───── BLOCO DE TEXTO

Foram ainda os réus notificados para virem pronunciar-se sobre uma eventual condenação como litigantes de má-fé.
Os réus vieram exercer o contraditório, entendendo que não agiram de má-fé.
Cumpre apreciar e decidir já que a isso nada obsta.
II – DOS FACTOS
Os constantes do relatório e da sentença proferida em 28/04/2023, para a qual remetemos, apenas será agora decidido o presente incidente de forma a permitir o cabal cumprimento do disposto no artigo 3.º, n.º 3, do Código do Processo Civil – que impede que o tribunal profira decisão surpresa sem o exercício do contraditório pela parte visada.
III – DA CONDENAÇÃO DOS RÉUS COMO LITIGANTES DE MÁ-FÉ
Em face dos factos dados como provados e não provados na sentença proferida nos presentes autos, o tribunal entendeu oficiosamente suscitar o presente incidente.
Dispõe o artigo 542.º do Código de Processo Civil que será condenada em multa a parte que tiver litigado de má-fé, entendendo-se que litiga de má-fé quem, com dolo ou negligência grave deduzir pretensão ou oposição cuja falta de fundamento não podia deixar de conhecer; alterar a verdade dos factos ou ocultar factos relevantes para a decisão da causa, tiver praticado omissão grave do dever de cooperação (conforme artigo 8.º do mesmo diploma) ou tiver feito do processo ou dos meios processuais um uso manifestamente reprovável, com o fim de conseguir um objetivo ilegal, impedir a descoberta da verdade, entorpecer a ação da justiça ou protelar, sem fundamento sério, o trânsito em julgado da decisão.
Assim, a litigância de má-fé traduz-se na violação do dever de probidade que uma leitura conjugada dos referidos do Código do Processo Civil, impõe às partes: dever de não formular pedidos injustos, não articular factos contrários à verdade e não requerer diligências meramente dilatórias.

──────────
───── DADOS FORNECIDOS

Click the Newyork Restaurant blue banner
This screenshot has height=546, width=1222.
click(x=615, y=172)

──────────
───── DADOS FORNECIDOS

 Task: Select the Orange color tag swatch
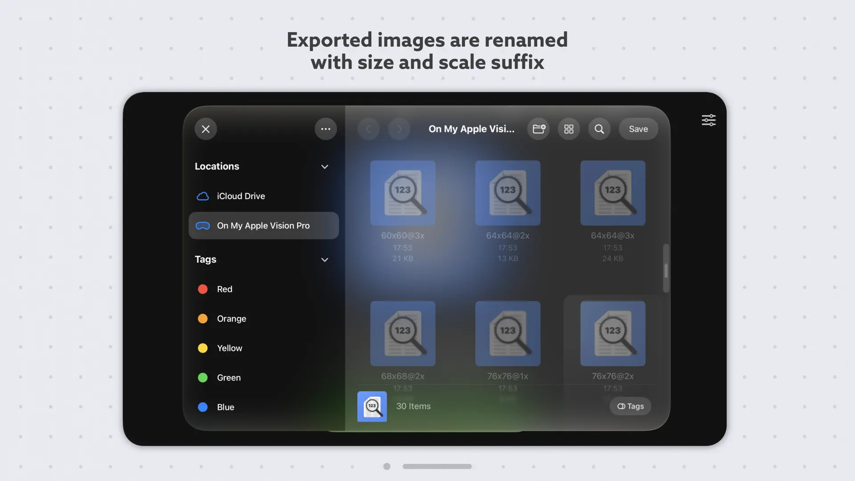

──────────

Pode atualizar o texto sobre litigância de má-fé, reescrevendo tudo desde "III – DA CONDENAÇÃO" até "o presente incidente." com "oficiosamente" trocado por "por iniciativa própria"?

III – DA CONDENAÇÃO DOS RÉUS COMO LITIGANTES DE MÁ-FÉ
Em face dos factos dados como provados e não provados na sentença proferida nos presentes autos, o tribunal entendeu por iniciativa própria suscitar o presente incidente.